Un créancier bénéficiant d’un protocole d’accord n’engageant qu’un seul des deux époux au paiement d’une créance peut-il envisager une saisie immobilière sur le bien commun des deux époux ?

Article :

Il convient de s’intéresser à un arrêt rendu par la Cour de Cassation en ce mois de décembre 2018 qui vient aborder la problématique de la saisie immobilière dans le cadre d’un protocole d’accord conclu qui n’engage qu’un seul des co-débiteurs de la créance bancaire.

Dans cette affaire Monsieur et Madame B avaient souscrit un prêt auprès de la société M GESTION aux droits de laquelle la banque vient, un prêt .
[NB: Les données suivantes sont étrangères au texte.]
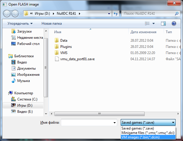Click the Имя file name input field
La banque les avait fait assigner devant un le Tribunal de Grande Instance de Lyon qui les avait condamnés à lui payer une certaine somme au titre du solde de ce prêt .

Monsieur et Madame B ont interjeté appel de cette décision.

Dans le cadre de cet appel un protocole d’accord avait été conclu entre les parties le 29 avril 2008 et le dit protocole d’accord avait été homologué par arrêt la Cour d’Appel du 24 juin 2008.

Pour autant, et sur le fondement de ce protocole d’accord homologué, la banque avait fait délivrer à Monsieur et Madame B un commandement de payer valant saisie immobilière.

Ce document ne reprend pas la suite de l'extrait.